[Kurze Aufgabe]
Prüfen Sie, ob die Aussagen 1., 2. und 3. mit dem Text über die Datscha übereinstimmen. Antworten Sie jeweils mit Ja oder Nein und zitieren Sie die entscheidenden Worte des Textes wörtlich.
1. Die Datscha spiegelte ein Nebeneinander von privater Abgeschiedenheit und sozialen Konflikten in der Siedlung.
2. Die Sozialkritiker des späten 19. Jahrhunderts schätzten die Naturnähe der Datscha.
3. Die Kritik an der Datscha ließ nach, als sie sich weit verbreitete.

[Vorgegebener Text]
┄┄┄┄┄┄┄┄┄┄

Die Datscha stand nicht nur zwischen Stadt und Land, sondern sie spiegelte auch die Spannung verschiedener Moden – etwa die exotische Architektur einer die russische Hütte (izba) romantisierenden Idylle – und das bemerkenswerte Nebeneinander von privater, bürgerlich anmutender Abgeschiedenheit und den sozialen Konflikten des engen, eigentümlich öffentlichen Zusammenlebens in der Siedlung. So bildete sie einen geeigneten Ansatzpunkt für verschiedene Sozialkritiker des späten 19. Jahrhunderts, die sich über spießbürgerliche Streitigkeiten ebenso amüsierten wie sie provinzielle Moden und die oberflächliche, weil stadtabhängige Naturnähe belächelten. Diese Kritik verstärkte sich umso mehr, je stärker die Datscha durch die sich verändernden sozialen Strukturen und die Entdeckung der Bauern, dass sie mit der Vermietung von Datschas einträgliche Geschäfte machen konnten, zu einem weit verbreiteten Phänomen wurde.

┄┄┄┄┄┄┄┄┄┄

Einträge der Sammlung
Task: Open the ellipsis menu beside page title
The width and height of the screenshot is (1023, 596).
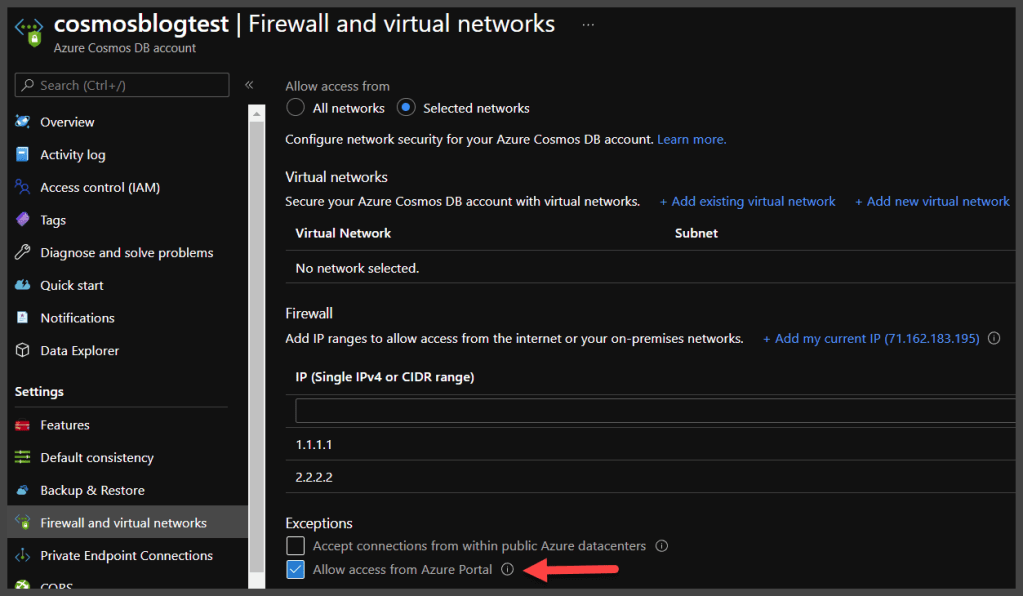Action: click(588, 24)
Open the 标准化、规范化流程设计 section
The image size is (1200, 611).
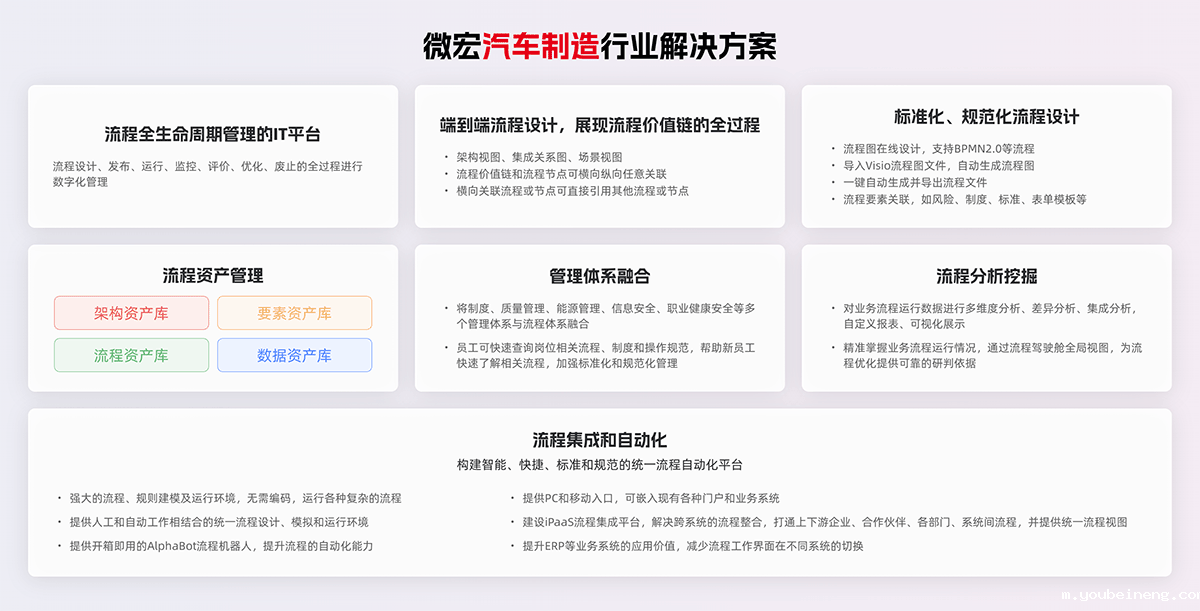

┄┄┄┄┄┄┄┄┄┄

[Lösung der Aufgabe]
1. Ja: „das bemerkenswerte Nebeneinander von privater, bürgerlich anmutender Abgeschiedenheit und den sozialen Konflikten des engen, eigentümlich öffentlichen Zusammenlebens in der Siedlung“
2. Nein: „die oberflächliche, weil stadtabhängige Naturnähe belächelten“
3. Nein: „Diese Kritik verstärkte sich umso mehr“